◆ **INFORMATION SUPPLIED**

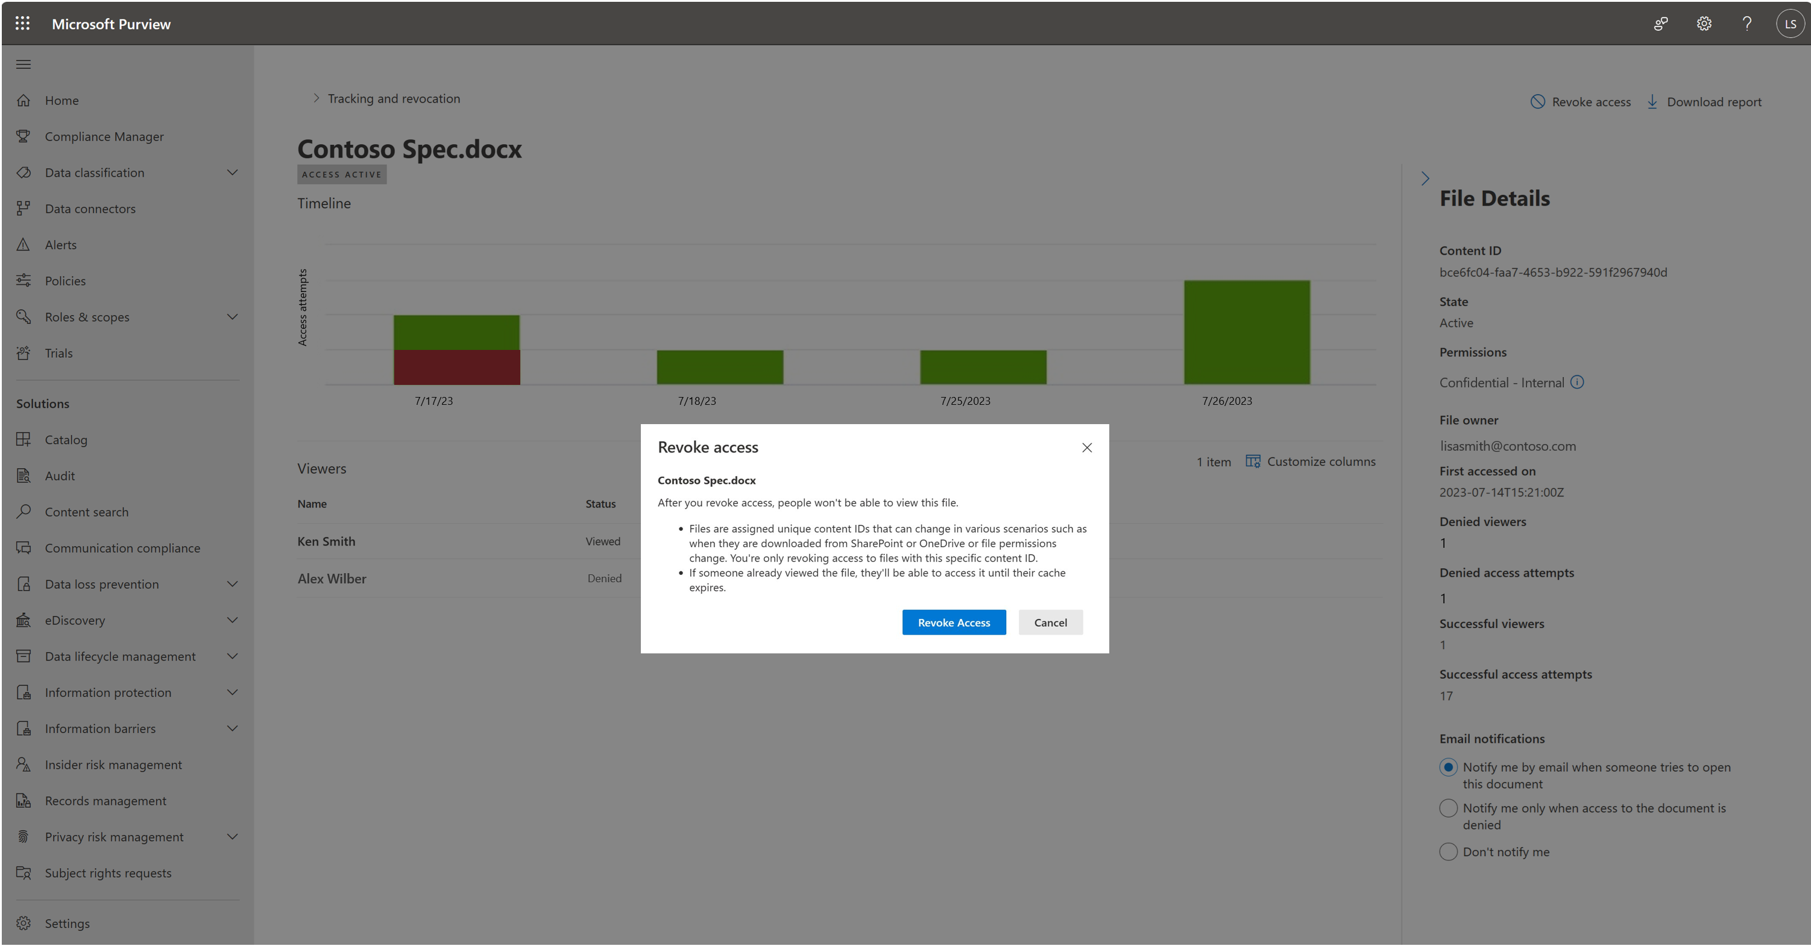This screenshot has height=946, width=1811.
Task: Select the Download report icon
Action: click(1653, 101)
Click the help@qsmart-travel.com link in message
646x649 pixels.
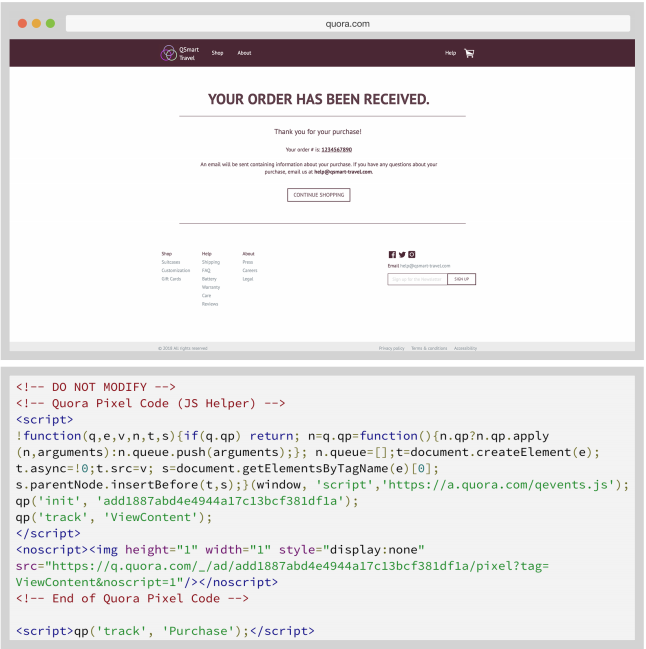[x=343, y=172]
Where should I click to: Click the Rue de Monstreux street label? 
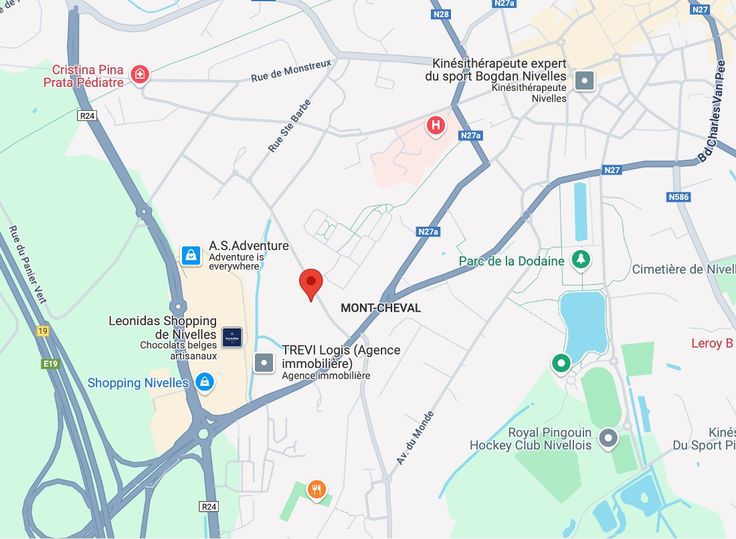291,71
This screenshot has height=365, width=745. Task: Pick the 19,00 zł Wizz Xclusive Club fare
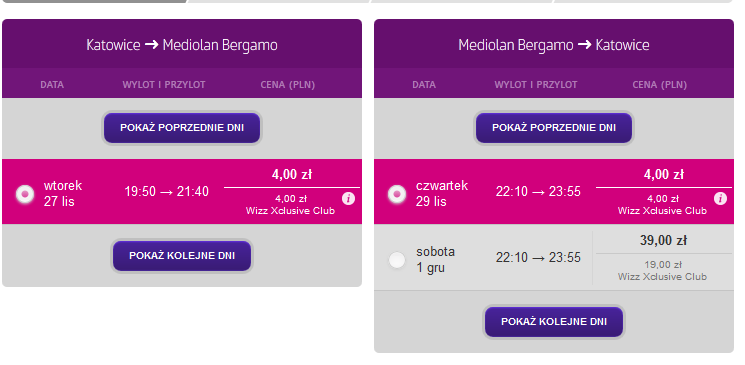point(663,270)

◆ **TO BE DONE**
Recast the listing above as a Markdown table with the columns Row and Line, giving each line a row number and skipping any blank lines. Leave the pictures out.

◆ **EXPECTED ANSWER**
| Row | Line |
|---|---|
| 1 | This screenshot has height=946, width=1811. |
| 2 | Task: Select the Download report icon |
| 3 | Action: click(1653, 101) |
| 4 | Click the help@qsmart-travel.com link in message |
| 5 | 646x649 pixels. |
| 6 | [x=343, y=172] |
| 7 | Where should I click to: Click the Rue de Monstreux street label?  |
| 8 | 291,71 |
| 9 | This screenshot has height=365, width=745. Task: Pick the 19,00 zł Wizz Xclusive Club fare |
| 10 | point(663,270) |